FDA retains the right to inspect clinical sites or review source documents to validate data integrity and compliance with GCP.
Sponsors must ensure that OUS data are valid and relevant to the U.S. population and medical practice.
Some summaries are generated with the help of a large language model; always view the linked primary source of a resource you are interested in.
Advancing the Use of Mobile Technologies in Clinical Trials: Recommendations from the Clinical Trials Transformation Initiative
Advancing the Use of Mobile Technologies in Clinical Trials: Recommendations from the Clinical Trials Transformation Initiative
Widespread use of mobile technologies in clinical trials is impeded by perceived challenges.
Scientific and technical challenges affect decision-making around using mobile technology for data capture.
Concerns include choosing appropriate technology, data collection and analysis, ensuring data authenticity, and designing protocols.
Recommendations
Use CTTI's framework for mobile technology selection to assist sponsors.

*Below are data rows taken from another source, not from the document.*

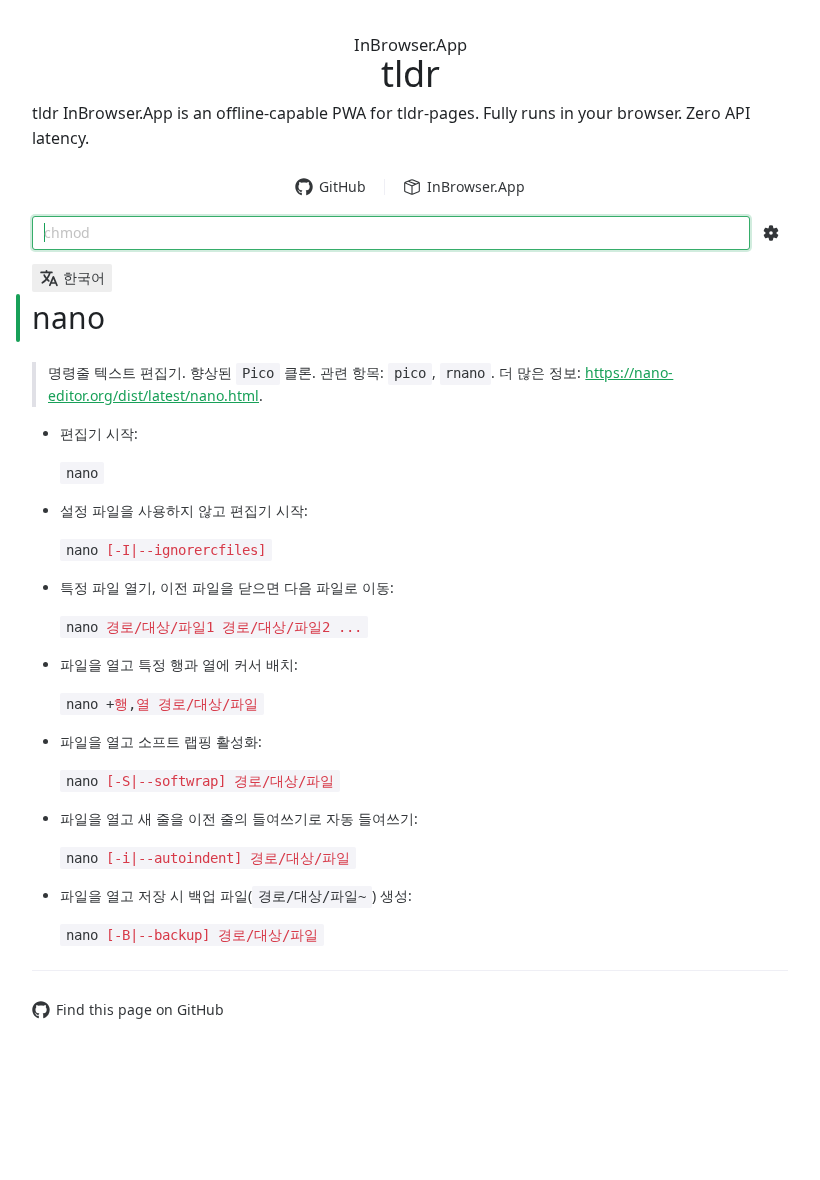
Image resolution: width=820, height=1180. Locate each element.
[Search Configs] (771, 233)
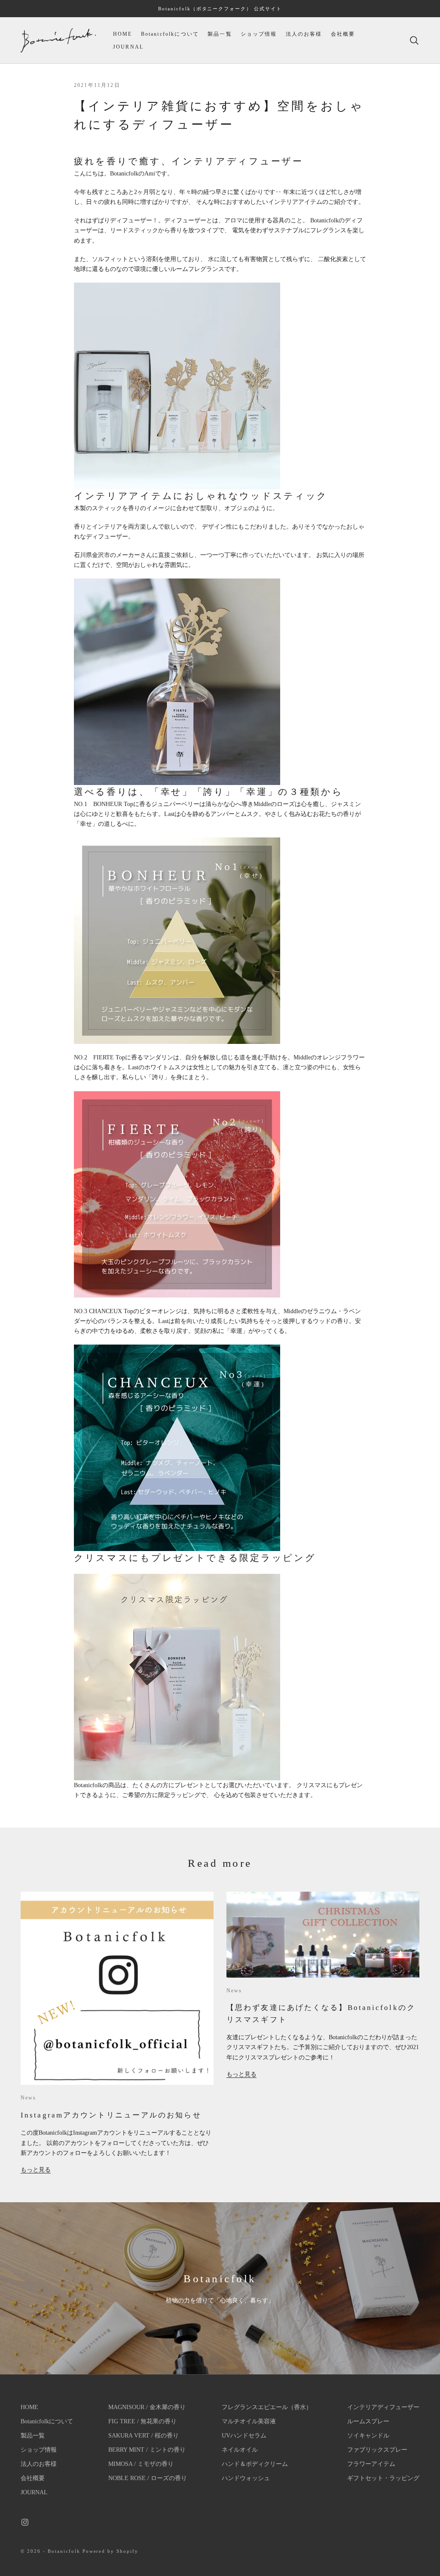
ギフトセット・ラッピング (383, 2478)
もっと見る (36, 2170)
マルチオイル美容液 (249, 2421)
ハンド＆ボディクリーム (255, 2464)
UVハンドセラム (244, 2435)
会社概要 (343, 34)
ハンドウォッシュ (246, 2478)
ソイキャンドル (368, 2435)
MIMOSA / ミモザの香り (141, 2464)
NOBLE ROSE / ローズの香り (147, 2478)
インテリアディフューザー (383, 2407)
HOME (122, 34)
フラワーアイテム (371, 2464)
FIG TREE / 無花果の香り (142, 2421)
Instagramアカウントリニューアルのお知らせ (111, 2115)
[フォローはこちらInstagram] (25, 2522)
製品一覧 (220, 34)
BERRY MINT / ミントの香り (147, 2450)
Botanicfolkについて (170, 34)
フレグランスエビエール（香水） (267, 2407)
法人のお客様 (304, 34)
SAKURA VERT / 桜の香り (143, 2435)
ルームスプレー (368, 2421)
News (29, 2098)
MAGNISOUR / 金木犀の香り (147, 2407)
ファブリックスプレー (377, 2450)
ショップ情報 (259, 34)
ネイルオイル (240, 2450)
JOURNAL (128, 47)
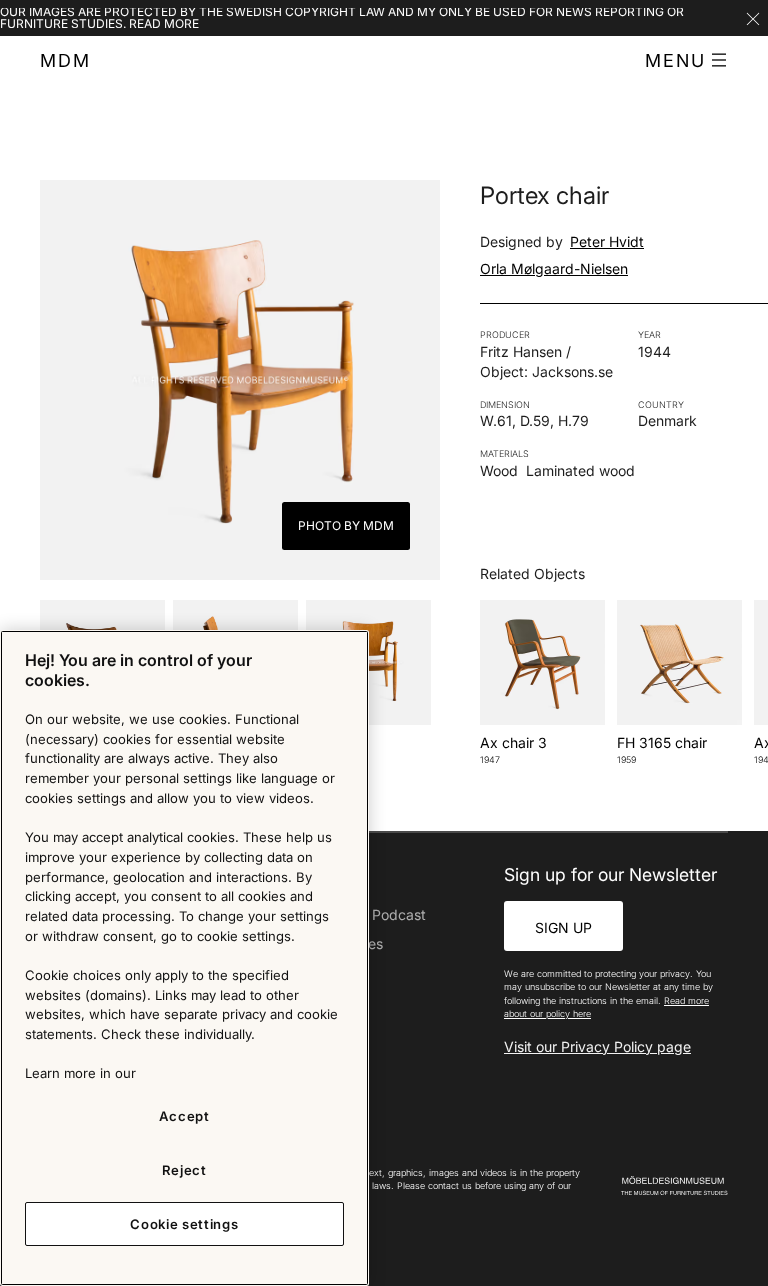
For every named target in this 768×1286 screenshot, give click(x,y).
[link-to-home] (674, 1186)
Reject (184, 1170)
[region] (184, 958)
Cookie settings (184, 1224)
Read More (164, 23)
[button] (686, 61)
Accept (184, 1116)
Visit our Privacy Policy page (597, 1046)
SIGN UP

Conduct feasibility studies prior to launching trials.
Engage with regulatory authorities early to discuss endpoint appropriateness and validation processes.
Secure data generated by mobile technologies using recommended practical approaches.
Optimize data quality to minimize variability and ensure robust conclusions.
Regulatory Considerations
Engage with the FDA early in the trial design process.
Ensure data integrity and security throughout the data life cycle.
Maintain open dialogue with regulatory authorities regarding trial-specific strategies for data collection and sharing.
Some summaries are generated with the help of a large language model; always view the linked primary source of a resource you are interested in.